Examination of Witnesses (Questions 968-979)
MR ANDREW PARKER, PROFESSOR GISLI GUDJONSSON, DR JANET BOAKES
AND DR WILLIAM THOMPSON
THURSDAY 11 JULY 2002
Chairman
968. Good afternoon, ladies and gentlemen and welcome. This
is the final session of a short inquiry that we are conducting
into the conduct of investigations into past cases of child abuse
in children's homes. The witnesses today, we hope, are going to
help us to assess the credibility of some of the allegations made.
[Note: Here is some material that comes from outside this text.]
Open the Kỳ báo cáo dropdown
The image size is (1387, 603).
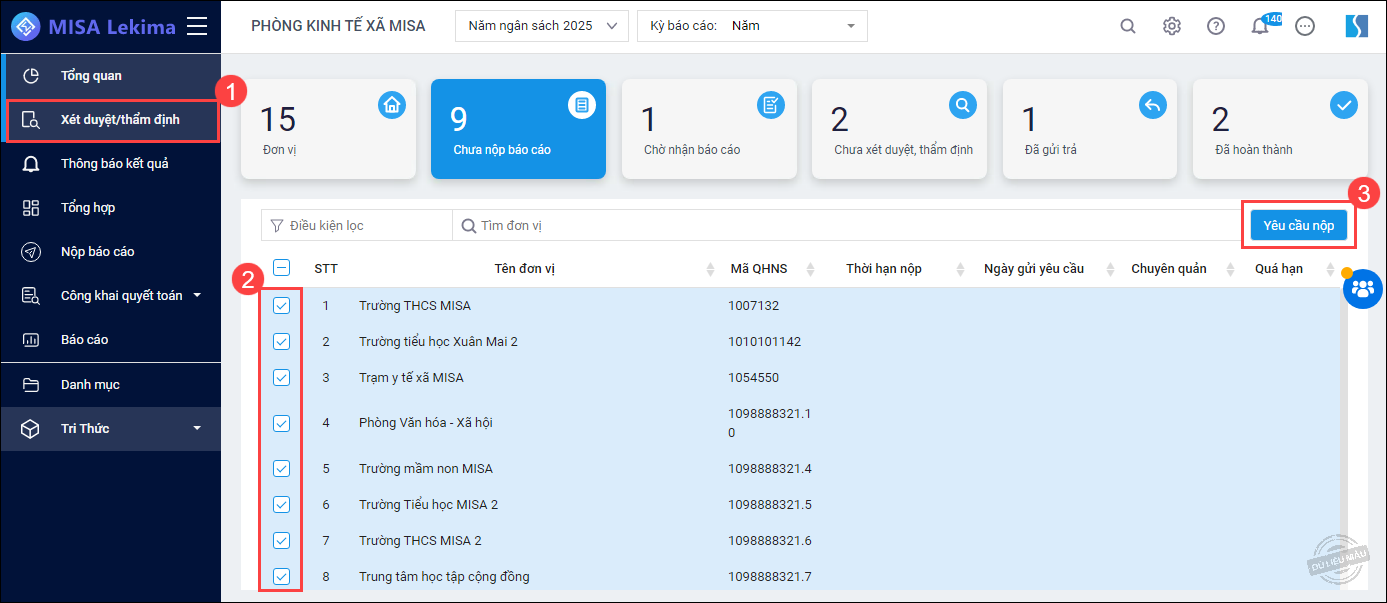(x=752, y=26)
It would be helpful if each of you could, for the record, just
state your name and your occupation and the basis of your expertise
please. Starting with Professor Gudjonsson.
(Professor Gudjonsson) I am a Professor of Forensic Psychology
at the Institute of Psychiatry, Kings College, London and I am
the Head of the Forensic Psychology Services there. I have been
working with witnesses and suspects, in terms of testimony, for
the past 22 years. I work quite closely with the police and they
sometimes instruct me to see people before they interview them,
or assess them before the case goes to court. I have done some
research into recovered memories. My main area of specialism is
in the area of suggestibility and confession evidence.
969. Thank you. Mr Parker.
(Mr Parker) My name is Andrew Parker. I am a Detective Inspector
in the Metropolitan Police, currently working within the child
protection arena, working on protracted and major inquiries. The
basis of my expertise in this area, I suppose, would be my academic
study in the area of forensic psychology. I have a Bachelors and
Masters degree in psychology and I am currently writing up my
PhD thesis, which is on witness credibility.
970. Thank you. Dr Thompson.
(Dr Thompson) I am Dr Bill Thompson. I work at Reading University.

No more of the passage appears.